● **Task requirements**
Find each line in the data below that contains the word "Toggle" and copy those lines. Case counts.

● **Data records**
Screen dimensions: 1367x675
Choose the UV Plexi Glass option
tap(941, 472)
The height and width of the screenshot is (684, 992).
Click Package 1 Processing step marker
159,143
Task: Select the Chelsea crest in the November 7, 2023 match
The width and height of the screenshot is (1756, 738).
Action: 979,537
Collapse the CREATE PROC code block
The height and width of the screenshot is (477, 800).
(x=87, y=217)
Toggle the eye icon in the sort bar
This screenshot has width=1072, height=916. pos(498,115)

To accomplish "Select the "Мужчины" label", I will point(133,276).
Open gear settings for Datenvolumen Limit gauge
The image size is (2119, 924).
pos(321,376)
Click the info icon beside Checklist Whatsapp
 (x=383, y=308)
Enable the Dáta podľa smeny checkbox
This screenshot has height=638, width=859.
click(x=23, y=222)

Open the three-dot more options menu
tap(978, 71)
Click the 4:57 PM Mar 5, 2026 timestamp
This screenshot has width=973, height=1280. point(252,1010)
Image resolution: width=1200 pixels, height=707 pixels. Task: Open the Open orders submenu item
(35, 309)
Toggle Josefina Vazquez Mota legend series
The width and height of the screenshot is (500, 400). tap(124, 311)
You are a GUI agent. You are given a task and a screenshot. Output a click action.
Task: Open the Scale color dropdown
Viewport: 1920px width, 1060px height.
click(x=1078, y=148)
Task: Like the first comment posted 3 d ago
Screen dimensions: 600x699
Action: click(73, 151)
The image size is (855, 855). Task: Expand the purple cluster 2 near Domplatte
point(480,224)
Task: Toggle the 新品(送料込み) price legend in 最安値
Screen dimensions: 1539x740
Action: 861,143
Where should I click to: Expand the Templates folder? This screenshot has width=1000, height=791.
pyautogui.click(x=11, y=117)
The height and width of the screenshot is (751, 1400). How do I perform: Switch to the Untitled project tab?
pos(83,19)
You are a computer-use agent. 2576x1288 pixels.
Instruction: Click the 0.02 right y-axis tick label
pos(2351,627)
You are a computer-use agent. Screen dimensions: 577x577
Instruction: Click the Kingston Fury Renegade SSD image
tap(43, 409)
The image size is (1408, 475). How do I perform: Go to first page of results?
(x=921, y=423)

● **Result for this exercise**
Toggle the eye icon in the sort bar
Toggle Josefina Vazquez Mota legend series
Task: Toggle the 新品(送料込み) price legend in 最安値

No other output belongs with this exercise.